Even with the small group sizes, some important indications were found, confirming the connection between workload, performance, and gaze pattern. During the experiment, workload was manipulated via noise for three groups with different experience. Regarding performance and workload between the runs, the relevant factor had to be the gaze pattern and the amount of attention spent on selected AoIs. The task of manual flight operations is relatively straightforward in keeping the aircraft in the respective corridor of each scenario by gathering information only from the AoIs on the PFD. The differences between the groups show a different focus on some AoIs in connection to the flight phases, which can be of special importance for optimizing pilot training.

The results show a necessity to evaluate manual flight operations with respect to more flight phases. Takeoff, approach, and landing are, of course, the most important phases of flight, but considering the unpredictable situations in air traffic, we need to take more flight phases into account. The results also showed that DTW can be used to determine the deviation for each aircraft from the baseline and is therefore a promising measurement for performance.

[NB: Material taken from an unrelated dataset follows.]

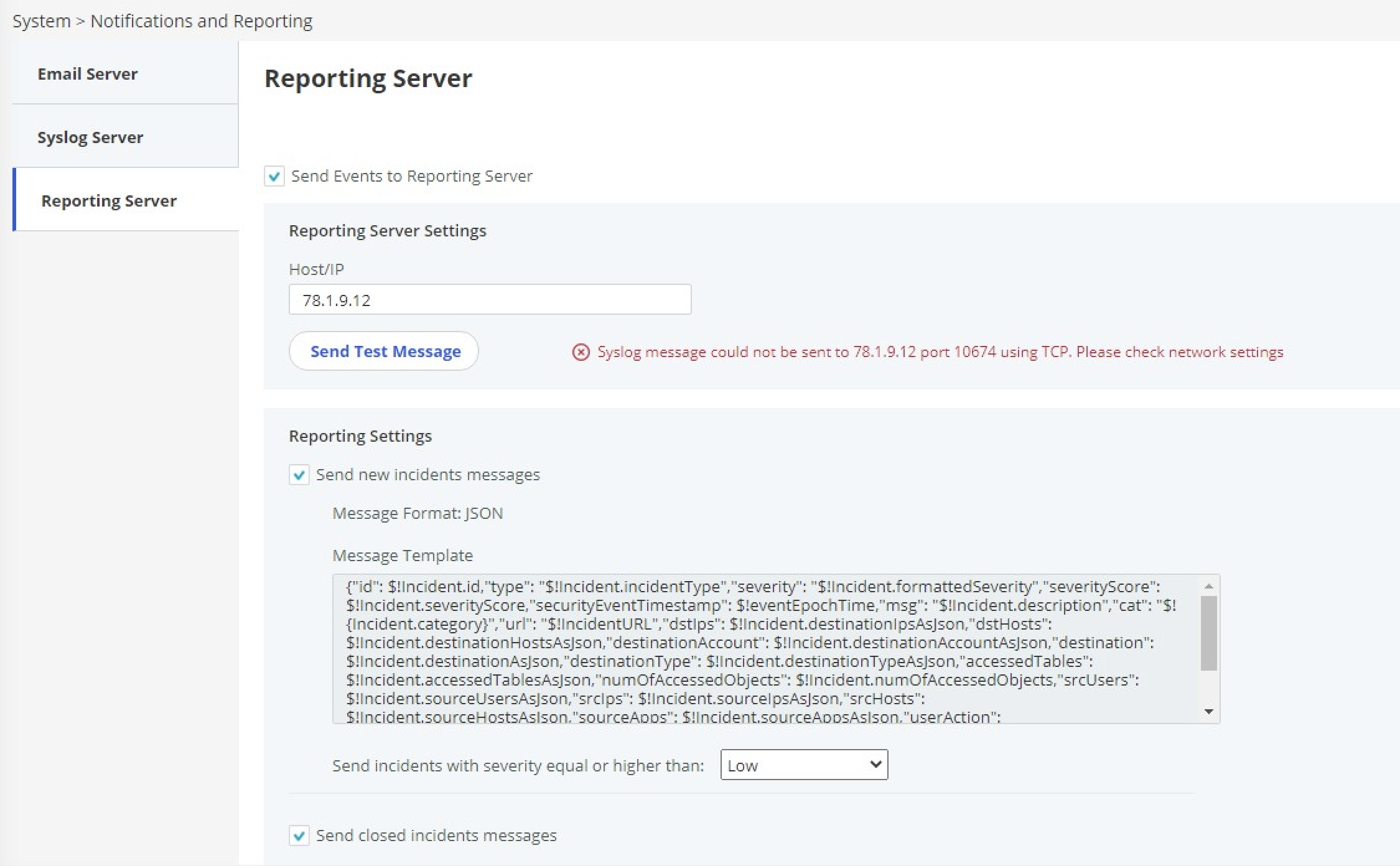Toggle Send new incidents messages checkbox
Viewport: 1400px width, 866px height.
299,475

Further research building upon these results should focus on the performance-shaping factors and their interaction. A next step would be to validate the model presented in this paper with more experimental research and to review the results dependent on the flight phases. The different flight phases should be evaluated in relation to their general influence on workload and how this influence can be considered for analyzing the results. In terms of external validity, the higher workload should be induced by tasks the participants have to perform, such as communication with air traffic control. For the DTW method of performance analysis a broader basis for determining a suiting optimum should be evaluated. In relation to the ceiling effect, the workload should also be systematically increased until the performance of the manual flight operations shows a strong decrease for the novice group, assuming that the experts and pilots can still perform at this level.